L’abolitionnisme essentialiste, l’émancipation par la prostitution, des clientes pour des travailleurs de sexe… – des notions qui interrogent

Prostitution, travail du sexe, droits des femmes, abolitionnisme... certaines questions ou thématiques ou terminologies provoquent des étincelles. Points de vue divergents, arguments passionnés, lutte pour les droits (de qui ? pour quoi ?), la prostitution n’est pas un sujet fédérateur. Mais c’est justement parce qu’il n’existe pas de consensus, que le débat est d’autant plus intéressant ! Elisabeth Hofmann rapporte ici quelques pistes de réflexion pour approfondir la discussion.

Je me demande si j’ai déjà discuté consciemment avec une prostituée – pardon : travailleuse du sexe – pendant que je l’écoute, cette jeune femme qui représente le syndicat français du travail sexuel STRASS. Plutôt abolitionniste de part mon éducation protestante truffée d’une éthique non-négociable, je la rencontre dans la session « Construire des alliances pour faire valoir les droits humains des femmes migrantes » lors du 12e Forum international d’AWID (Association for Women In Development) sur genre et économie, du 19 au 22 avril 2012 à Istanbul.

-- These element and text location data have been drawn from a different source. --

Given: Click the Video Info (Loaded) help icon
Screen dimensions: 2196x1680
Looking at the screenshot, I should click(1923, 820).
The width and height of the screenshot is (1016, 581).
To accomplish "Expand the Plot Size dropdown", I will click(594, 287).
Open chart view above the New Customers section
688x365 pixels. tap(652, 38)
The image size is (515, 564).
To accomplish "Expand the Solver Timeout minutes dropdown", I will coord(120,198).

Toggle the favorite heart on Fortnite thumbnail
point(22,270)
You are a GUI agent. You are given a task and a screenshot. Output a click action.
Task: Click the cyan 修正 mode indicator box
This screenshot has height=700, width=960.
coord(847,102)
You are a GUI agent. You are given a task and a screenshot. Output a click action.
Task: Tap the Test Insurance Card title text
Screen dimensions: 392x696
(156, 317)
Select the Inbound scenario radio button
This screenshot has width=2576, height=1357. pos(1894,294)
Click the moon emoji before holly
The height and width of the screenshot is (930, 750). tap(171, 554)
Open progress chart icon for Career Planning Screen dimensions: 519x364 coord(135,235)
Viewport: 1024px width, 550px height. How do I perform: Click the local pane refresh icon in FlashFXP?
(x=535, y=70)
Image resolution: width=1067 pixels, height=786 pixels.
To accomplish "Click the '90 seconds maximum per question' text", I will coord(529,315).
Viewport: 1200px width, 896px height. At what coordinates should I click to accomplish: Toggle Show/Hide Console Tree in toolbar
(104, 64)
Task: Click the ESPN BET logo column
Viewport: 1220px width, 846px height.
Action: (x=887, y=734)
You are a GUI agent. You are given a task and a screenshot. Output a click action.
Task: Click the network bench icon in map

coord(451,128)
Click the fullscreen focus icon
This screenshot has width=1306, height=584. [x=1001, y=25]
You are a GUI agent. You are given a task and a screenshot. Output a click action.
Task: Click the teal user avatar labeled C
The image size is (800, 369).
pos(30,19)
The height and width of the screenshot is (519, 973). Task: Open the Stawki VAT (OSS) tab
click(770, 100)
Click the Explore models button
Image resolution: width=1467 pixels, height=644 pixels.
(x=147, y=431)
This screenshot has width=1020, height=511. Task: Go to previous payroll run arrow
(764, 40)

Annoncée comme une session sur les causes et impacts des migrations, le but était d’élaborer des stratégies pour jeter des ponts entre les activistes des droits humains des femmes, les femmes migrantes et les syndicats.

Je me trouve alors dans un sous-groupe où, tout d’un coup la discussion se tourne vers la défense des droits des travailleuses du sexe, notamment celles issues de la migration : les amalgames entre prostitution des femmes immigrées et des formes de traite ; entre les « passeurs » (sollicités et rémunérés pour une prestation de service) et les têtes de réseaux de traite ; entre les immigrées qui se tournent vers la prostitution et celles qui émigrent pour exercer le travail du sexe dans le pays de destination… tous ces amalgames créent des raccourcis qui masquent la diversité des situations.

Je comprends qu’il est alors d’autant plus difficile d’agir efficacement en faveur des droits humains des femmes migrantes. Une des participantes parle de « guerre » concernant l’accès aux financements : les associations qui luttent contre la traite sont beaucoup mieux financées que celles qui luttent pour les droits des travailleuses de sexe. C’est un argument séduisant pour quelqu’une comme moi qui dénonce souvent la victimisation des femmes au détriment de la valorisation de leurs dynamiques et organisations. Sur le même registre, plusieurs participantes soulignent l’instrumentalisation politique de la violation des droits des migrantes à des fins de politiques migratoires restrictives. Encore une fois, c’est une évidence, tant le mécanisme est fréquent.

A la fin de ce court atelier, je continue à discuter avec la représentante du STRASS. La notion de genre lui parle : les « putes », comme elle dit, étaient les premières à s’affranchir d’une assignation au rôle stéréotypique des femmes, l’épouse dépendante. Elles devenaient indépendantes comme les hommes, tout en monnayant une forme de féminité également stéréotypique, la « femme fatale ».

Moins sûre de mes certitudes, je lui demande quels arguments elle avancerait face à une abolitionniste. Elle en a des arguments : que les prostituées peuvent être consentantes sans pour autant ressentir un désir ; qu’implicitement, l’abolitionnisme ne conçoit pas les femmes comme étant actives, auteures de leurs choix. Au contraire, la vision abolitionniste les renferme dans un rôle passif… donc dans une vision essentialiste de la femme faible par nature. Au fond, est-ce que l’abolitionnisme ne refléterait pas une difficulté d’assumer le désir féminin ? Alors que, raconte-elle, on constate que les femmes des catégories socioprofessionnelles supérieures affirment de plus en plus leur capacité à satisfaire leurs envies sexuelles par leur pouvoir d’achat … la prostitution masculine hétérosexuelle serait-elle un marché émergent ?

Indéniablement, nous sommes restées dans le thème du forum, genre et économie, mais d’une manière inattendue pour moi. Et ma perplexité est sans doute une phase dans l’évolution d’une meilleure compréhension de la complexité des réalités de genre dans leur géométrie variable… après tout, un forum international, ça sert aussi à ça !

Par Elisabeth Hofmann
Membre de Genre en Action

Elisabeth Hofmann a fait partie de la délégation internationale francophone Genre en Action à AWID 2012.